(Text section)

Panagiotis (Pete) Manolios
College of Computer and Information Science
Northeastern University

Mechanical Verification of Reactive Systems


Panagiotis Manolios.
Presented to the faculty of the Graduate School of the University of Texas at Austin in August 2001.

Abstract

It is increasingly crucial to the well-being of our society that safety-critical computing systems behave correctly. Examples of such systems include air traffic control systems, medical monitoring systems, systems for controlling nuclear reactors, communication protocols, and microprocessors. All of the above are examples of reactive systems, non-terminating computing systems that maintain an ongoing interaction with their environment. Establishing correctness requires proof. However, due to the complexity of reactive systems, hand proofs are not reliable: just the description of a system can be hundreds of pages long! The only viable solution is mechanical verification, where a computer program is employed to check and to help construct proofs of correctness. The main obstacle to the widespread use of mechanical verification is that it requires considerable human effort. In this dissertation, we show how to reduce the effort involved in the mechanical verification of reactive systems.

We start by considering notions of correctness that allow us to relate a reactive system to a simpler system that acts as the specification. Notions of correctness for reactive systems characterize the relationship between infinite computations of the implementation and of the specification. To simplify the effort involved in reasoning mechanically about such notions, we develop a compositional theory of refinement with proof rules that are based on reasoning about single steps of reactive systems, as opposed to infinite computations, which is otherwise required.

(End Text section)

*Task instructions*
a) What does the dissertation abstract give as the main obstacle to the widespread use of mechanical verification?
b) Carry on the abstract about mechanical verification of reactive systems, picking up after its final sentence.

(Provided information)

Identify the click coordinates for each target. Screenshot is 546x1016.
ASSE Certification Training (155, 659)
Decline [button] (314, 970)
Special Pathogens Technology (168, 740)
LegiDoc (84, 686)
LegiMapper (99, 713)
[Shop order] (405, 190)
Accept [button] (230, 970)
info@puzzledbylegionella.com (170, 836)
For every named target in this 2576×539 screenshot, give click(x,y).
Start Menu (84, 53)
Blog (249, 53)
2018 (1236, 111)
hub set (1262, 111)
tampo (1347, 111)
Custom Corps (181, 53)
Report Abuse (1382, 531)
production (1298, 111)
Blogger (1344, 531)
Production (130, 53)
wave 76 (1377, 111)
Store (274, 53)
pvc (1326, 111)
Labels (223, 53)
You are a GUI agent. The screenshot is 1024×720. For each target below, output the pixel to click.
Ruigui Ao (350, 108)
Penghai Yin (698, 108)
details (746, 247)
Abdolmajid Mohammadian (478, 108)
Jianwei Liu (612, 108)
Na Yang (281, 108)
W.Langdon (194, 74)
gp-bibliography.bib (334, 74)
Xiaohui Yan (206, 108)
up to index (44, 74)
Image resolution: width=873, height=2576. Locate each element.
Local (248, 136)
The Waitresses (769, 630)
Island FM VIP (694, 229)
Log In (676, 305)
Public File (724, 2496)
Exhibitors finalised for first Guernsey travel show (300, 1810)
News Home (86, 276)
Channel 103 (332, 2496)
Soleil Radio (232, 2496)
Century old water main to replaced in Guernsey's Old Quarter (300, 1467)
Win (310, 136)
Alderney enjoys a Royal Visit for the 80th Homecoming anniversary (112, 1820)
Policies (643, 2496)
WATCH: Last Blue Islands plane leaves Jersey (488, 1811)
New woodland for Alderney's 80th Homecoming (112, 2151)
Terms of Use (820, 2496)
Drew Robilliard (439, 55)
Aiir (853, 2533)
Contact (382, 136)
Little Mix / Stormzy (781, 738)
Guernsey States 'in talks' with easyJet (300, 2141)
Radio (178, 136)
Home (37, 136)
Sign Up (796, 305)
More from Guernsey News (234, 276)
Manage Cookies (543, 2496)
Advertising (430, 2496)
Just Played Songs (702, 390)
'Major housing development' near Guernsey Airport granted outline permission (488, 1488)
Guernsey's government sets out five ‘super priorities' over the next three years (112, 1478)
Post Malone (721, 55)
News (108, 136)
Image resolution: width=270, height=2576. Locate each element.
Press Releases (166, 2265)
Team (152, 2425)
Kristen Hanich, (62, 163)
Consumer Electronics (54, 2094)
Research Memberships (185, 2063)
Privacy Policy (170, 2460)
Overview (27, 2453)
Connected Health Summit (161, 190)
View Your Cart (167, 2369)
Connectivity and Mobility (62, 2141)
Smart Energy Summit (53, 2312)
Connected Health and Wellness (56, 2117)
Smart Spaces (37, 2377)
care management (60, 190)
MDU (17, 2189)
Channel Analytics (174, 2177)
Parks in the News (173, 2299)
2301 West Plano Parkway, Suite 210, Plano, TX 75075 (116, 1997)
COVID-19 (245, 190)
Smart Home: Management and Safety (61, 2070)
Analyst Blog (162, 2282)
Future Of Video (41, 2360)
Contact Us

(End Provided information)

*Written responses*
a) It requires considerable human effort.

b)
In the next part of the dissertation, we present a novel approach to combining theorem proving and model checking, the two leading mechanical verification paradigms. Theorem proving is very general, but requires considerable human interaction; model checking does not require human reasoning, but is only applicable to ``small'' systems. With our approach, theorem proving is employed to prove the correctness of an abstraction that yields a reduced system. We introduce algorithms for extracting reduced systems which are then analyzed using model checking. This is a very general abstraction technique that allows great flexibility in choosing an appropriate abstraction. The general idea is to reduce the problem to one that can be model checked in a reasonable amount of time. We use the ACL2 (A Computational Logic for Applicative Common Lisp) theorem proving system to implement the ideas, e.g., we develop and verify a model checker for the Mu-Calculus using ACL2.

The dissertation concludes with two case studies. The first case study concerns the verification of a simple {communications protocol. This case study highlights the use of our extraction algorithm and our approach to combining theorem proving and model checking. The second case study involves the verification of a simple pipelined machine from the literature. We show that the notion of correctness we use more faithfully represents the informal correctness requirements than other notions of correctness currently in use. In addition, we show that it is possible to automate much of the verification effort in ACL2 by using libraries of general purpose theorems. Finally, we verify several variants of the pipelined machine including machines with exceptions, interrupts, and netlist (gate-level) descriptions.